AT&T and Unix

dmr at dutoit.UUCP dmr at dutoit.UUCP
Mon Jan 28 17:27:16 AEST 1985


Although this is indeed not a good forum to discuss licensing issues,
I can't resist.

Brandon Allbery wonders why AT&T provides source licenses for Unix
at low cost to educational institutions (which must, by the way,
be degree-granting, and which also must use the system for educational
purposes only: if they use it for administration or other such things
they pay more).

The policy of educational licenses has been in effect for a
long time (since well before Unix) and is generally defended internally
by reasons such as these:

1) General social benefit by supporting education
2) Increased visibility and better communication for Bell Labs within
   the scientific community.

Giving licenses to anyone who asks (or even who certifies that he
is just a little guy who promises not to compete) is not in the cards.
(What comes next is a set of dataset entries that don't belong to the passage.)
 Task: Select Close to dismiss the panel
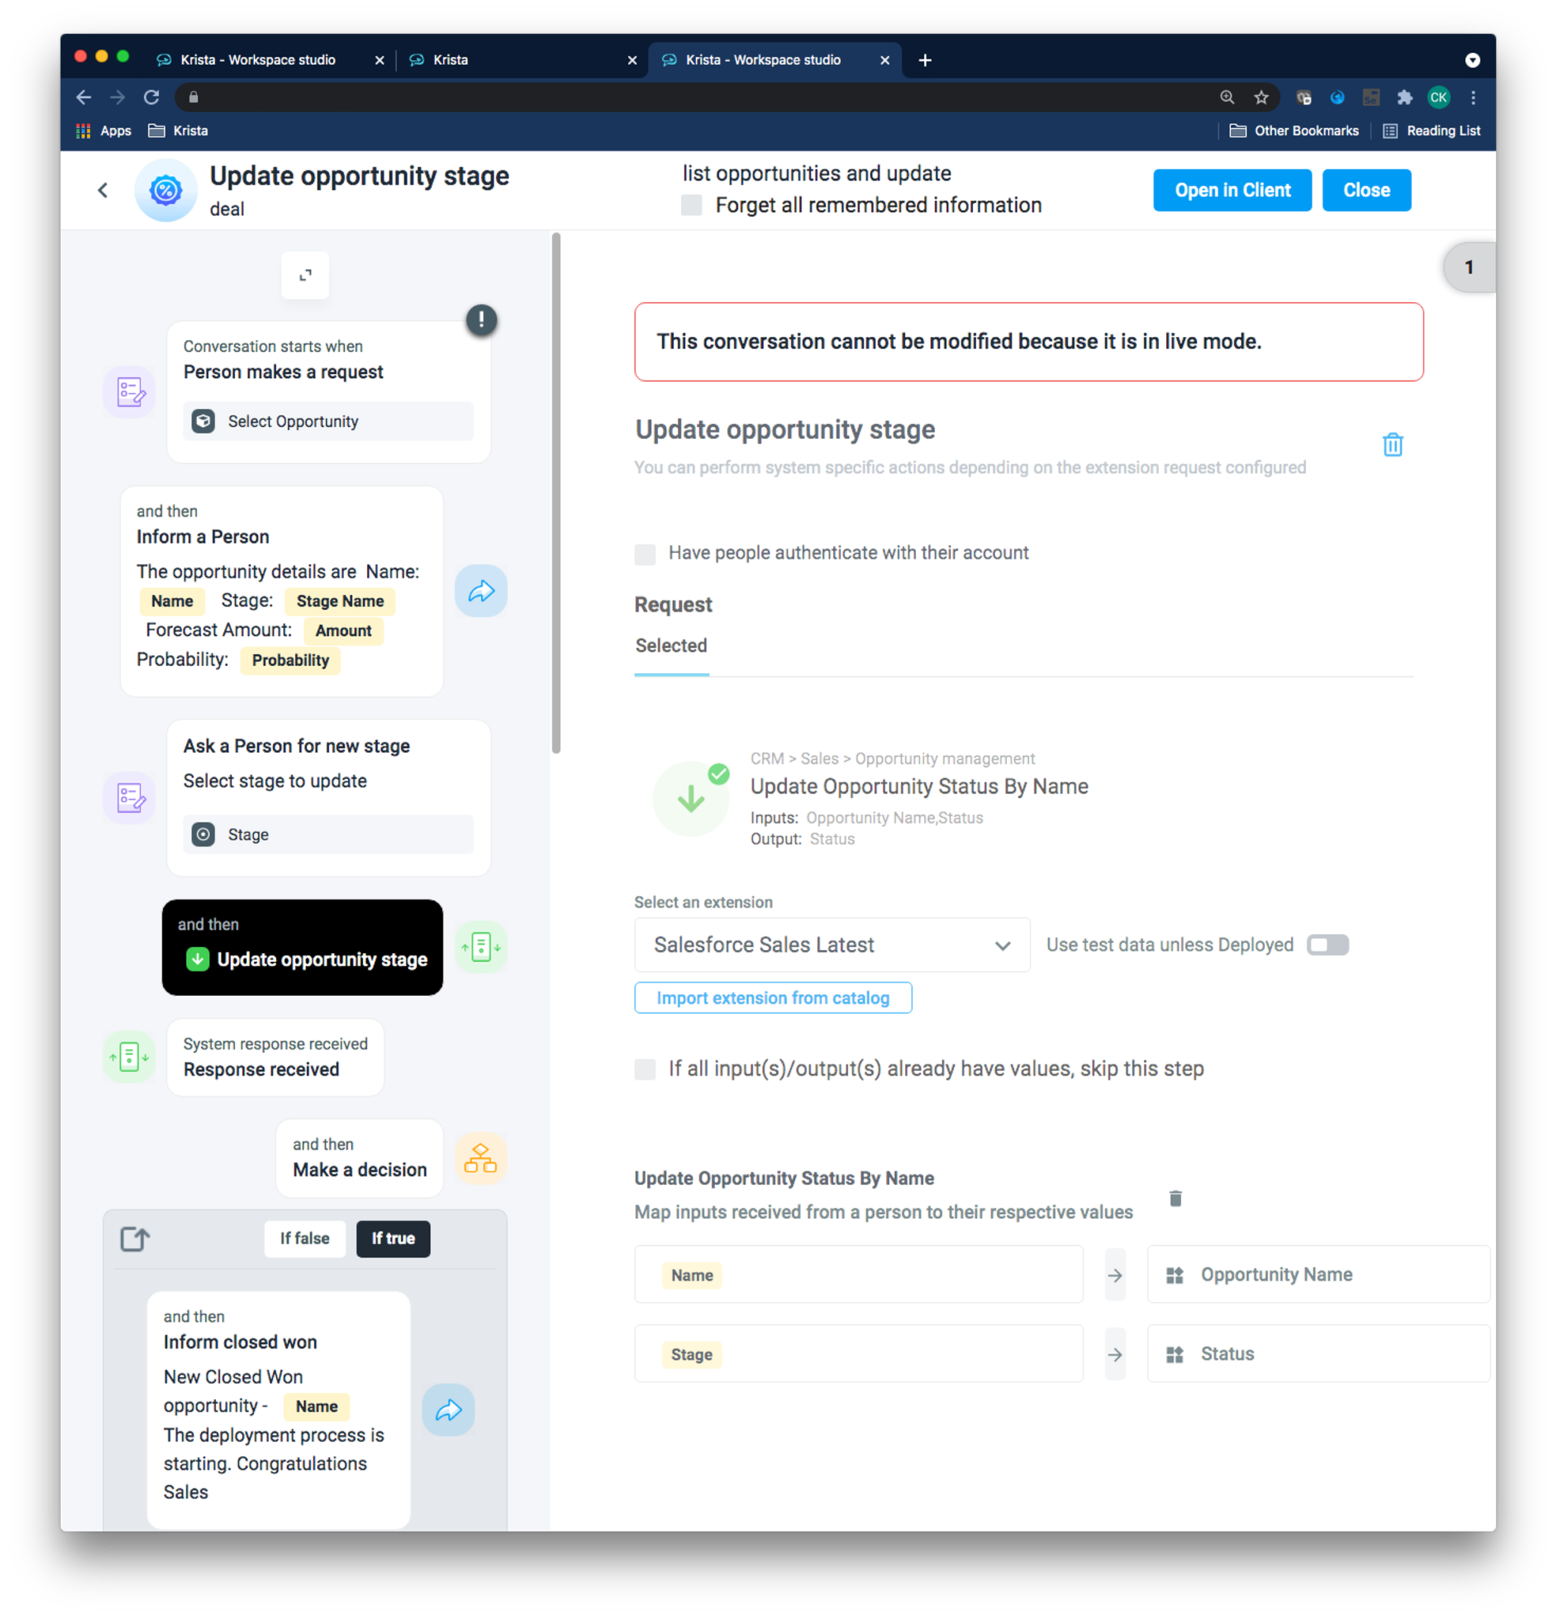1366,190
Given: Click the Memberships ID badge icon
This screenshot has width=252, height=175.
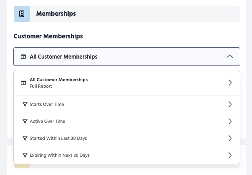Looking at the screenshot, I should click(x=22, y=14).
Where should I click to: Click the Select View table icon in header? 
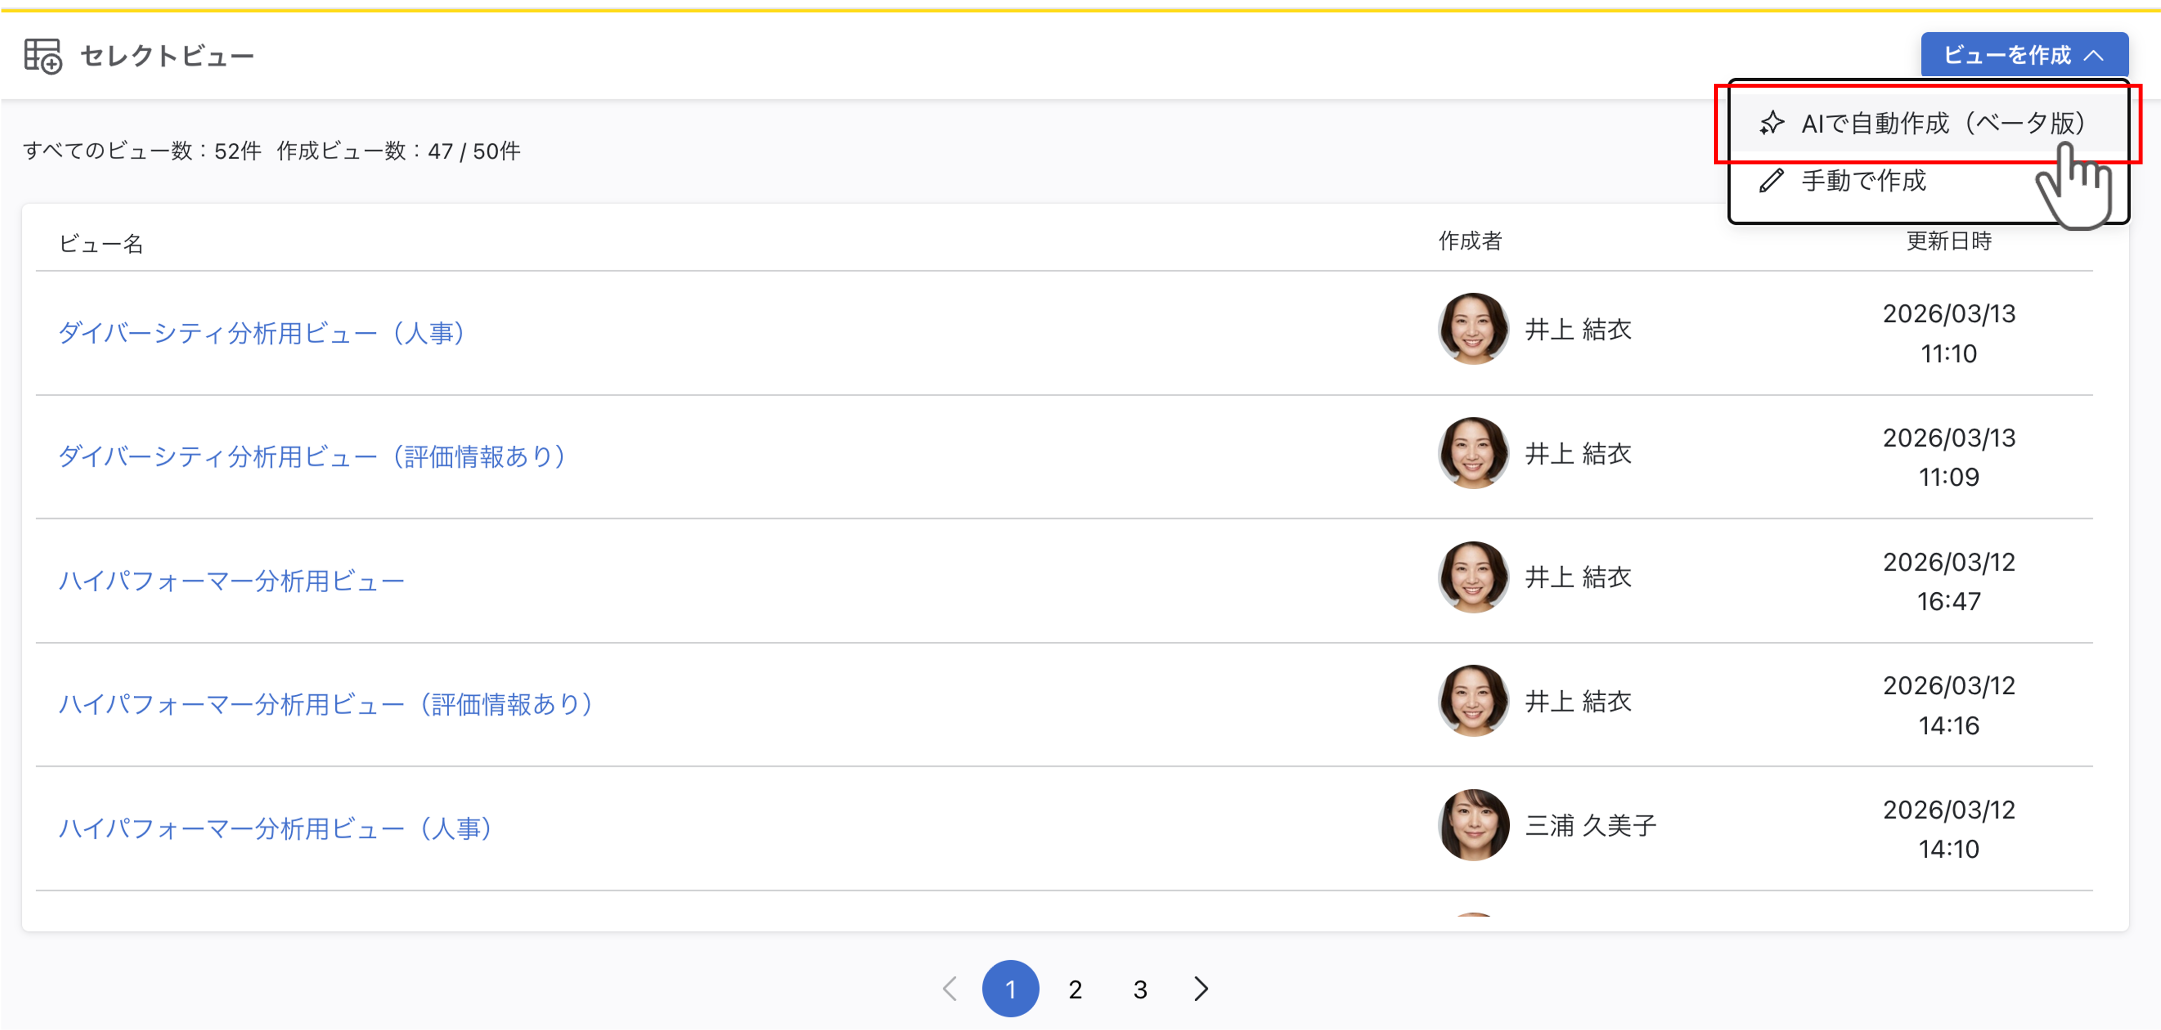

In another letter, Chuqui von R. displays a couple of misapprehensions:
First, AT&T does not get any tax break out of cheap source licenses for
universities.  To write off a donation, you must give it free and
clear.  As has been discussed at length here, licenses are licenses
to use; AT&T still owns the source.  Thus no donation.

Second, AT&T didn't "have to" give educational licenses.  There were
commercial licenses years before divestiture.